**Exercise task**:
Write out everything from the start of the items below down to the line containing "pyautogui.click(x=178, y=346)", including that line, copying each line word for word.

**The records**:
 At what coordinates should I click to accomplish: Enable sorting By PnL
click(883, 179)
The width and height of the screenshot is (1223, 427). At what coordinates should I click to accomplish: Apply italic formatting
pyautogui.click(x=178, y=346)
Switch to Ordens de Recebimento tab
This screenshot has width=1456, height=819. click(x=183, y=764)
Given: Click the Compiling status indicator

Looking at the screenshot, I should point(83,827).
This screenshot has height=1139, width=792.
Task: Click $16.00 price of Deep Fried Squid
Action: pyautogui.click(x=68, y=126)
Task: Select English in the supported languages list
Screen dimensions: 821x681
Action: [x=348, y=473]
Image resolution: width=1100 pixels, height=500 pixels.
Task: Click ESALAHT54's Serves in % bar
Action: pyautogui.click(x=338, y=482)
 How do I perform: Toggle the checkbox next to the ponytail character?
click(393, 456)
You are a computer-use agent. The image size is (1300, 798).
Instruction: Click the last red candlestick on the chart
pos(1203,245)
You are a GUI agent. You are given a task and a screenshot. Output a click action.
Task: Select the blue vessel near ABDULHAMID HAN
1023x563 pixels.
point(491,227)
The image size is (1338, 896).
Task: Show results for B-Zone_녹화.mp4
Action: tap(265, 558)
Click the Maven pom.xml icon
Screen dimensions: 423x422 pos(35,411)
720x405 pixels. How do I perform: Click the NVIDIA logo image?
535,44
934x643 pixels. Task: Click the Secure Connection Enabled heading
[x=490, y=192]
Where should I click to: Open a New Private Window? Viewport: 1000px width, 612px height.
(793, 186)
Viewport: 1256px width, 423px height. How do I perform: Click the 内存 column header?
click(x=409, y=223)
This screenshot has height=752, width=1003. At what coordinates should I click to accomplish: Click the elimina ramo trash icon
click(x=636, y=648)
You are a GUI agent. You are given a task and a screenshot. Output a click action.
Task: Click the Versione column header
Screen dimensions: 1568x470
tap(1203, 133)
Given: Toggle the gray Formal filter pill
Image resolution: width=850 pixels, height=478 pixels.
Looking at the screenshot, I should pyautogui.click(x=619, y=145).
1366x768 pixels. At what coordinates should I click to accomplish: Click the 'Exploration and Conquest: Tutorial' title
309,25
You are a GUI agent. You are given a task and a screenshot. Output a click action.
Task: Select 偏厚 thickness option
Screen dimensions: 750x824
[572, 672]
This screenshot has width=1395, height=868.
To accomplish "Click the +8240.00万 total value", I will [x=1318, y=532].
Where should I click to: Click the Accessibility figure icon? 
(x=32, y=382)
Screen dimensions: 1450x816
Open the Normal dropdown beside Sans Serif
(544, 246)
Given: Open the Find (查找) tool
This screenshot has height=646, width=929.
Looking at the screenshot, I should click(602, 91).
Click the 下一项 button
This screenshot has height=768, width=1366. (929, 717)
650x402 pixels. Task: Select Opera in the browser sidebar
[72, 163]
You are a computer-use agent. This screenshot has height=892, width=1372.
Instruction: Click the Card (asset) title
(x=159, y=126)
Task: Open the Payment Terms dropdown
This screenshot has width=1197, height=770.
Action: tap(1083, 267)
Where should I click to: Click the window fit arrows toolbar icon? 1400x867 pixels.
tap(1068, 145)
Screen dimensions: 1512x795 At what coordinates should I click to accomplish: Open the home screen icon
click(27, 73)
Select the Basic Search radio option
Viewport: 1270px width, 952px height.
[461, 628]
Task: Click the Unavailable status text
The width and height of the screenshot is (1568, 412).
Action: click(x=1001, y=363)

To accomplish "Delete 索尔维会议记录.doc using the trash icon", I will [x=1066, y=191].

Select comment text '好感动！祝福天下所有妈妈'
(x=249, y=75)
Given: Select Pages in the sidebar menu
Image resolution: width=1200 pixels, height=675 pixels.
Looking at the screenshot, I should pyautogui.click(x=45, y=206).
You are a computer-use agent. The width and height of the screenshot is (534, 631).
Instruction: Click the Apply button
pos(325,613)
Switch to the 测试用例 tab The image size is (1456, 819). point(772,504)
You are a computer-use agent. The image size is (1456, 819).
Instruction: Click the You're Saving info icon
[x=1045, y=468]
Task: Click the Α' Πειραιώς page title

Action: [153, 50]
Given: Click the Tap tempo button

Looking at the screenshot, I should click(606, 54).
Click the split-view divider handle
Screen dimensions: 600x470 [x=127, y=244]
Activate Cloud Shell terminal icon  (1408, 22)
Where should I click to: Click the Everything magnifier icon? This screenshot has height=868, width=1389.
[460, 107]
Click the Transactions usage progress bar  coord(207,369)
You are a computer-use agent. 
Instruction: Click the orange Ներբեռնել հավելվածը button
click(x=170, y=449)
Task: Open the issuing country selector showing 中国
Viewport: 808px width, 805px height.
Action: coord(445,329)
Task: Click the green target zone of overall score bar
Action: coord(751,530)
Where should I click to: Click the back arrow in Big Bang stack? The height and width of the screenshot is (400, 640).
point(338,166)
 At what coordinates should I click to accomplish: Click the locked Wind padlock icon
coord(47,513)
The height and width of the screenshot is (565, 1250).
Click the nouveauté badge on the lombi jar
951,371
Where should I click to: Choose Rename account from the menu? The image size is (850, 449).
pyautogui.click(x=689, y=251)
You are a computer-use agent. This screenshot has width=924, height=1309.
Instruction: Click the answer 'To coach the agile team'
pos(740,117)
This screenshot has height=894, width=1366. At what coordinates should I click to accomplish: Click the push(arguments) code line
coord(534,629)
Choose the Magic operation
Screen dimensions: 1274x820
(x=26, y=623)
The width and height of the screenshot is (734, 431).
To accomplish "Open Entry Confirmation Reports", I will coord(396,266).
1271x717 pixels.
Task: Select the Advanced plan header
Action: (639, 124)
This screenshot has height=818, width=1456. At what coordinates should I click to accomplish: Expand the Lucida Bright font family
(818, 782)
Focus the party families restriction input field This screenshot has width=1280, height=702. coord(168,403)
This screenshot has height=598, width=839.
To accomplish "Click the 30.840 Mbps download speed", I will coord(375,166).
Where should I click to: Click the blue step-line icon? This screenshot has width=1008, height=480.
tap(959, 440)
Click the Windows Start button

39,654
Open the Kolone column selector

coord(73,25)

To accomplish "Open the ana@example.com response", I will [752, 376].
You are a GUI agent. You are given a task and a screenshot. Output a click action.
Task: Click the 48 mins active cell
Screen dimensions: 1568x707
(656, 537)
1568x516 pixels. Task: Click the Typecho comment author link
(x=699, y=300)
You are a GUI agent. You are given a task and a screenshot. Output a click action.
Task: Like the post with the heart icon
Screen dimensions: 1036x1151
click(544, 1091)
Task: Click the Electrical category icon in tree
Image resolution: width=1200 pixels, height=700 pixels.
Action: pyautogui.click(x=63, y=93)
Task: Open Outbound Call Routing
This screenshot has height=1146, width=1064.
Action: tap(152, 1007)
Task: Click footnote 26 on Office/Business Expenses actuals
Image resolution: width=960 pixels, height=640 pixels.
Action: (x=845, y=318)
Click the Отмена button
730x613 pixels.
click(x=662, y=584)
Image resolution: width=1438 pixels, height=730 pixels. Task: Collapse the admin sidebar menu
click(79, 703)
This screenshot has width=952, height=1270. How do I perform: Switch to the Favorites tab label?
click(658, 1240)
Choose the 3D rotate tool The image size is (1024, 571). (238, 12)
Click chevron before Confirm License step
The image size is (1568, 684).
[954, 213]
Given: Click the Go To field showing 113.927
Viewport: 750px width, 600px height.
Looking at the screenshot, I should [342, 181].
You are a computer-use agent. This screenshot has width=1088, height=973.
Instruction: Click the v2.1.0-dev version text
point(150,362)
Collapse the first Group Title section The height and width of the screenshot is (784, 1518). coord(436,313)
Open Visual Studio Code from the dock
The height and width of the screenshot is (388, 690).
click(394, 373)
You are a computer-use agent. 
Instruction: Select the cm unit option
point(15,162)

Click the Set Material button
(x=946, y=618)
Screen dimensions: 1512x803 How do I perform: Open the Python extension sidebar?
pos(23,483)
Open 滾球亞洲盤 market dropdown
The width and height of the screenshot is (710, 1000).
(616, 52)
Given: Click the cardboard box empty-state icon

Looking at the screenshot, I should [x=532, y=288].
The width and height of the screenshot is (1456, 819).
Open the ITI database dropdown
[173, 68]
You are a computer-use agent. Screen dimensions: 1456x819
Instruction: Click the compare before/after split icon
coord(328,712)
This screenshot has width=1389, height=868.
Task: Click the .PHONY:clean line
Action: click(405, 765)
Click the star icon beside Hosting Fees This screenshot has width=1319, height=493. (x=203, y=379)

**In response**:
 At what coordinates should I click to accomplish: Enable sorting By PnL
click(883, 179)
The width and height of the screenshot is (1223, 427). At what coordinates should I click to accomplish: Apply italic formatting
pyautogui.click(x=178, y=346)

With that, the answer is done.